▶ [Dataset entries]
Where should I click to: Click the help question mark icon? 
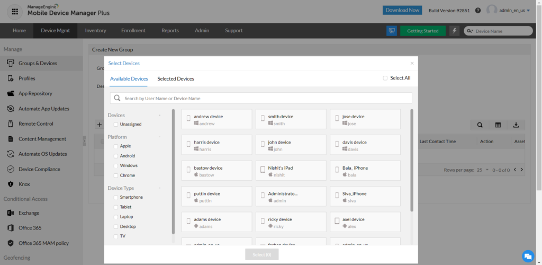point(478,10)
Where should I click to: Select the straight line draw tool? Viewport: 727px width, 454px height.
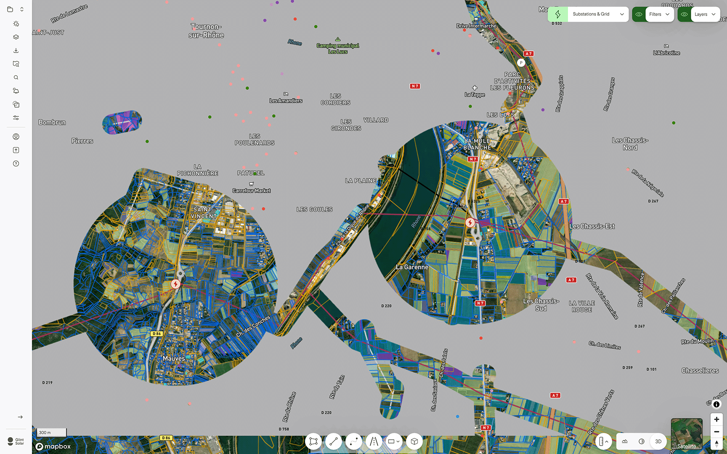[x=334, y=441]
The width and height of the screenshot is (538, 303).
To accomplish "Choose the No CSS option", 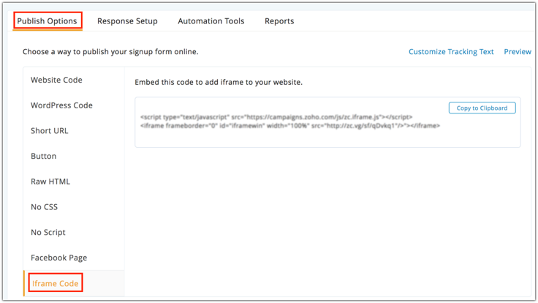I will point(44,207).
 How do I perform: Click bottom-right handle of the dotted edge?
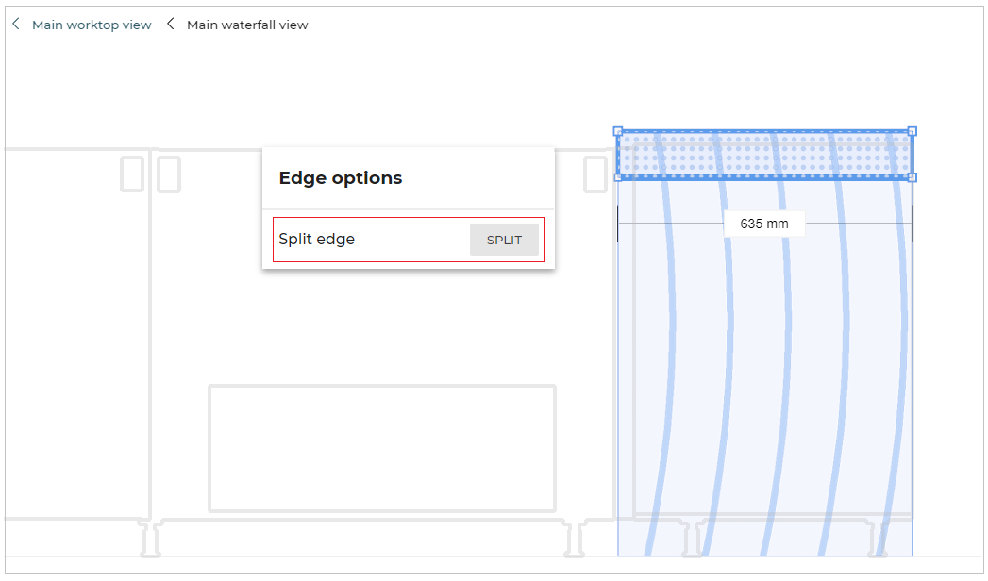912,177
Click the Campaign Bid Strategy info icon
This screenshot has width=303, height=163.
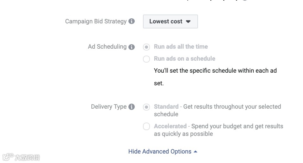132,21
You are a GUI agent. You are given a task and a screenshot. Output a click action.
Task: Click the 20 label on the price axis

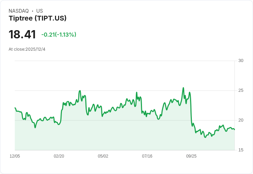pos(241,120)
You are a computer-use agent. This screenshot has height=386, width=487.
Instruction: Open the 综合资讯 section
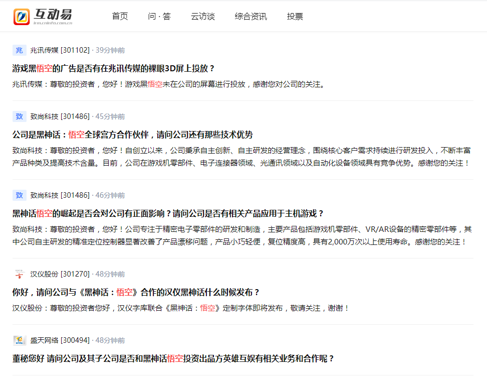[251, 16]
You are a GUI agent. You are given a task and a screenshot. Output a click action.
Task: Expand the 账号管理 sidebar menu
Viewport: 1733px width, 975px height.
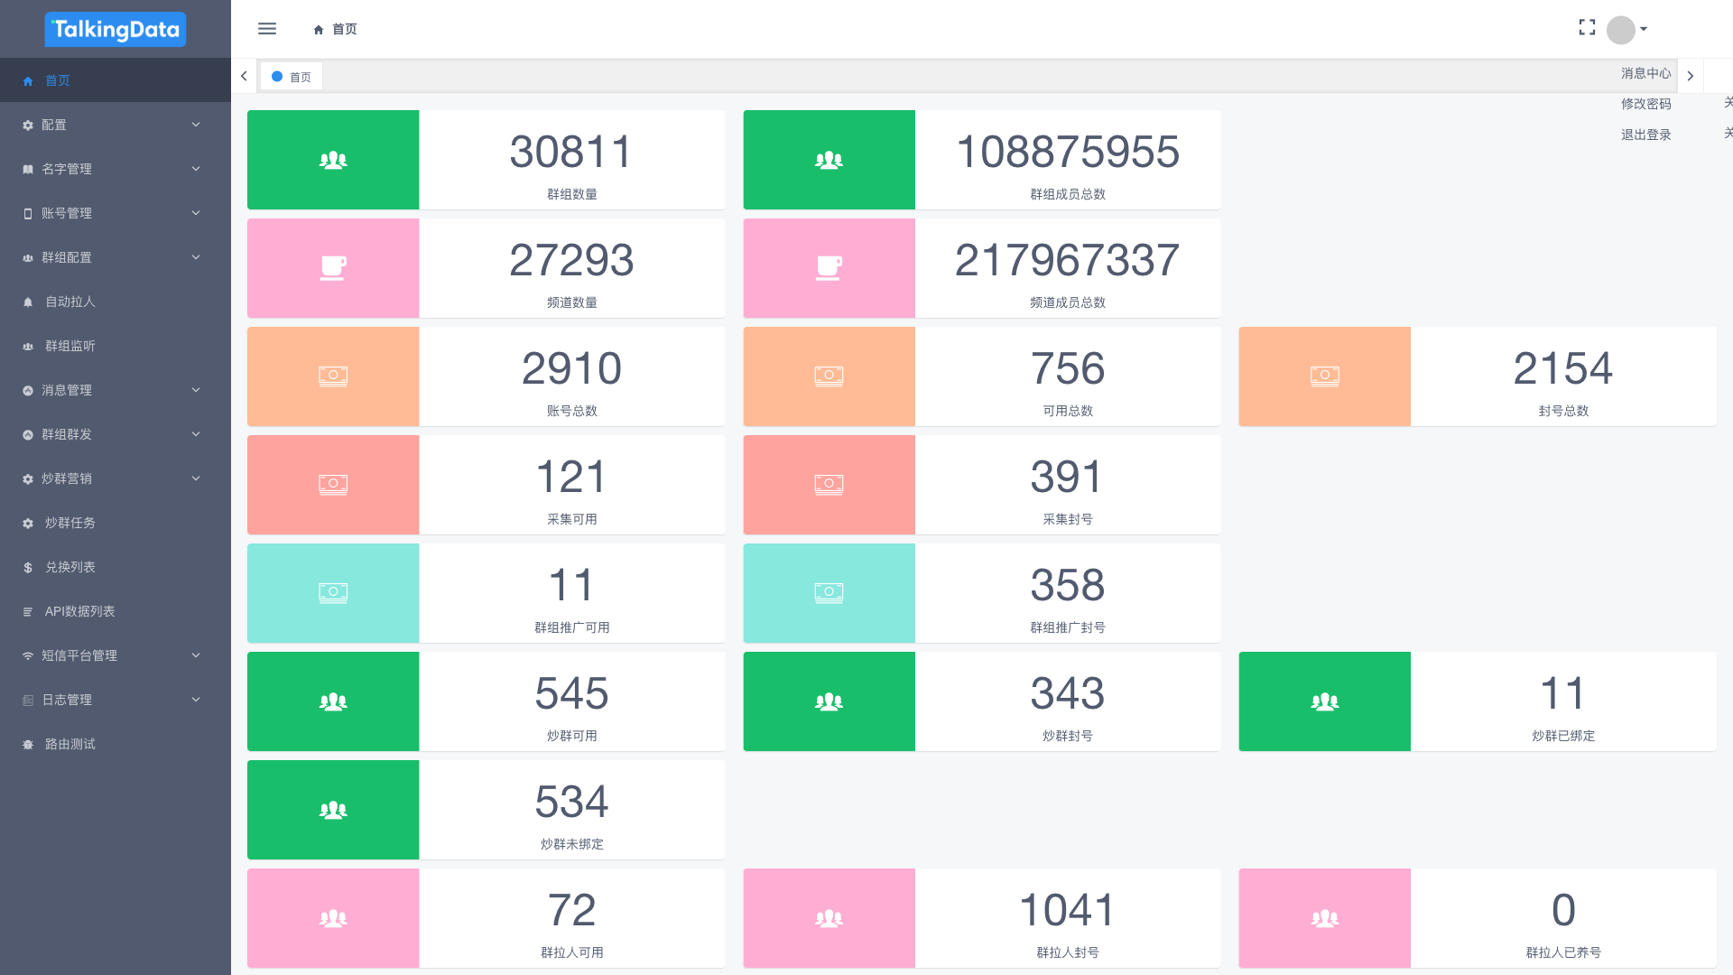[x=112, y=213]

▶ [Task instructions]
With the pictures excluded, the line containing "How do I perform: Click" and every line after it through the end of the data above are to be transcribed exactly, and nothing more.

▶ [Written response]
 How do I perform: Click bottom-right handle of the dotted edge?
912,177
Click the Campaign Bid Strategy info icon
This screenshot has width=303, height=163.
132,21
You are a GUI agent. You are given a task and a screenshot. Output a click action.
Task: Click the 20 label on the price axis

pos(241,120)
You are a computer-use agent. This screenshot has height=386, width=487.
Instruction: Open the 综合资讯 section
[251, 16]
You are a GUI agent. You are given a task and a screenshot. Output a click action.
Task: Expand the 账号管理 sidebar menu
Viewport: 1733px width, 975px height.
[x=112, y=213]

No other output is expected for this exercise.